### DATA SHOWN

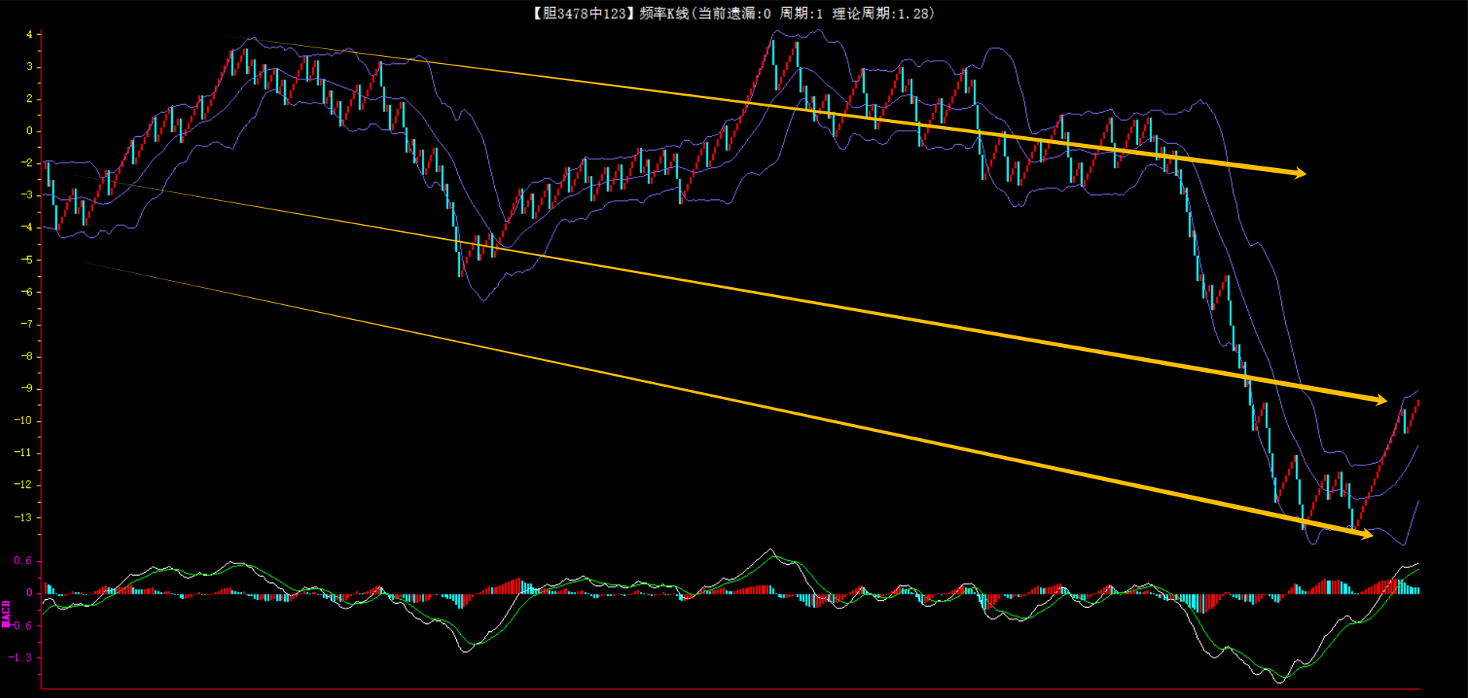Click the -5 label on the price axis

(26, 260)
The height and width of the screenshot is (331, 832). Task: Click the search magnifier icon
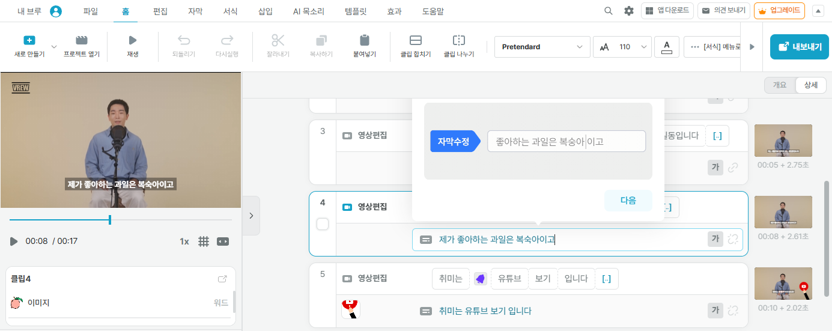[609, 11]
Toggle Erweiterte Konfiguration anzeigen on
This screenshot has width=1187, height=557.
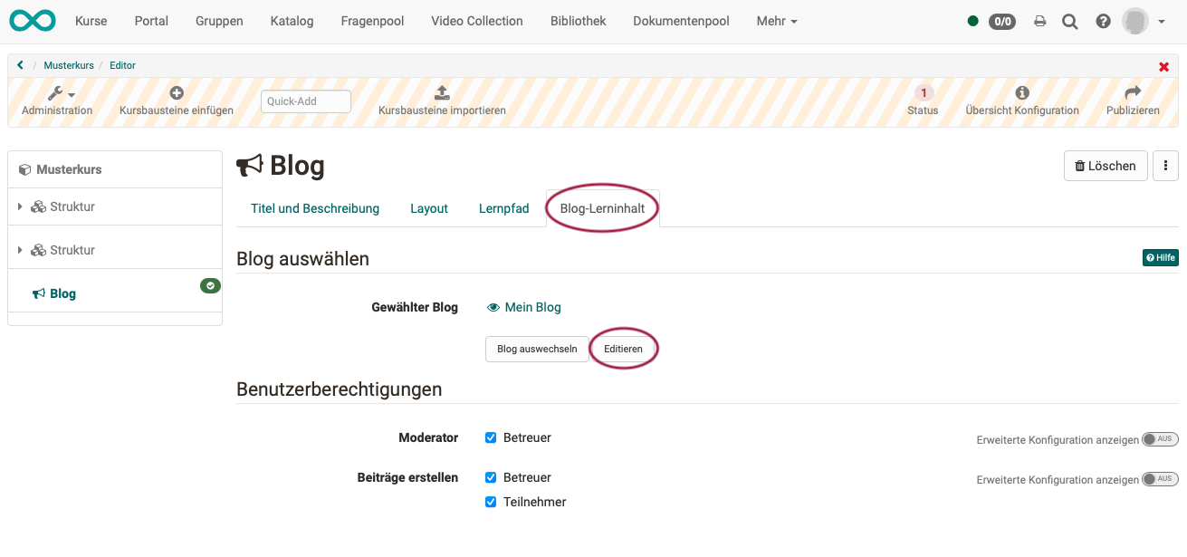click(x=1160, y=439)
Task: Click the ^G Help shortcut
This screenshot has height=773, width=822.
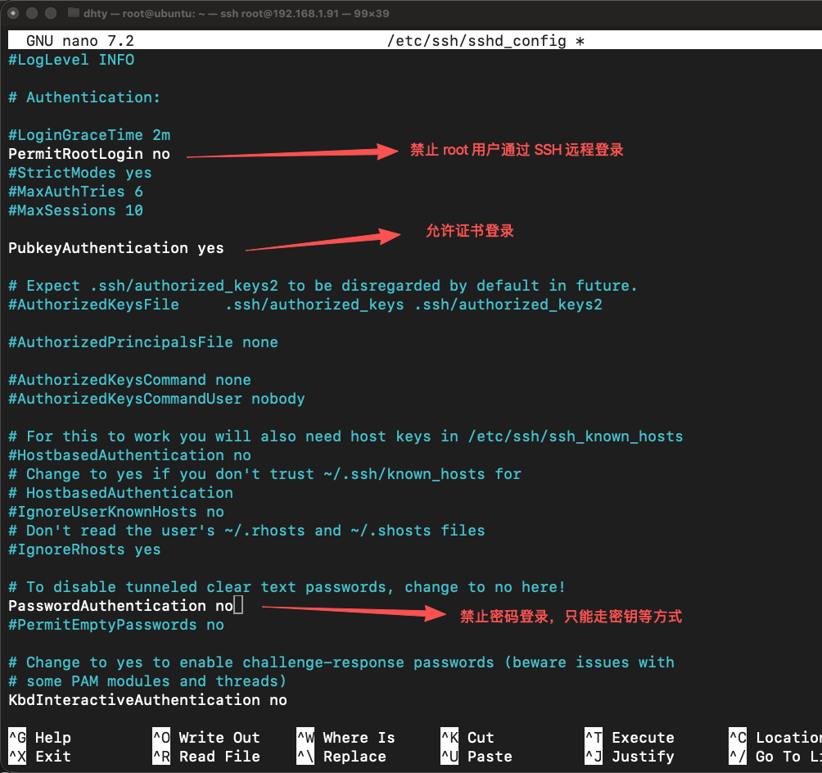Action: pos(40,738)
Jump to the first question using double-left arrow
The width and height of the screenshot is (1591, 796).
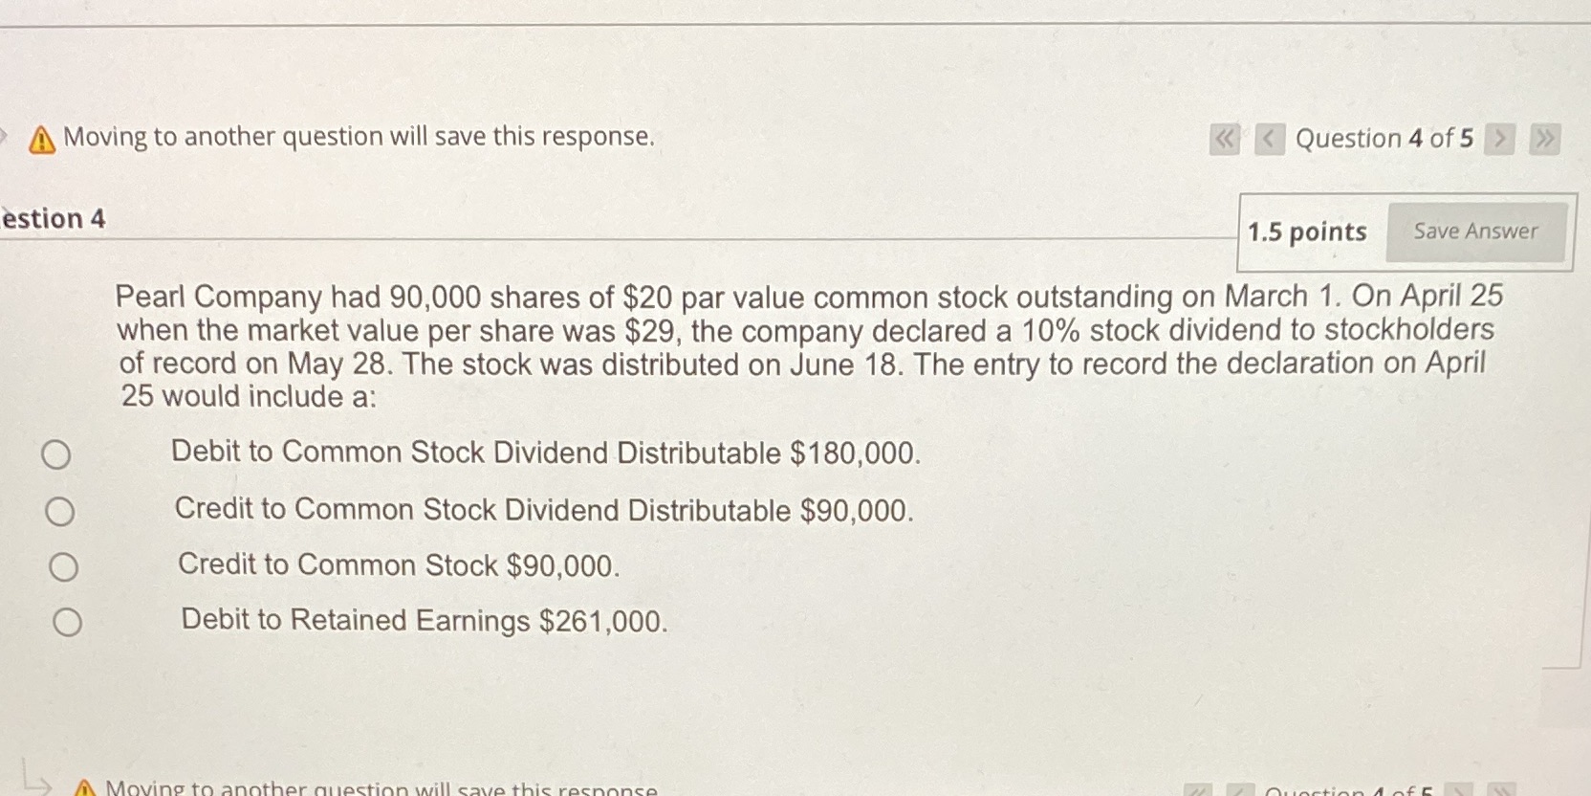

### PROBLEM DETAILS
Leaving out the pictures, please transcribe exactly the lines from the one that holds "This screenshot has height=773, width=822." through the last line of the entries above, both included.

### ANSWER TO THE EXERCISE
This screenshot has height=773, width=822.
Action: pos(40,738)
Jump to the first question using double-left arrow
The width and height of the screenshot is (1591, 796).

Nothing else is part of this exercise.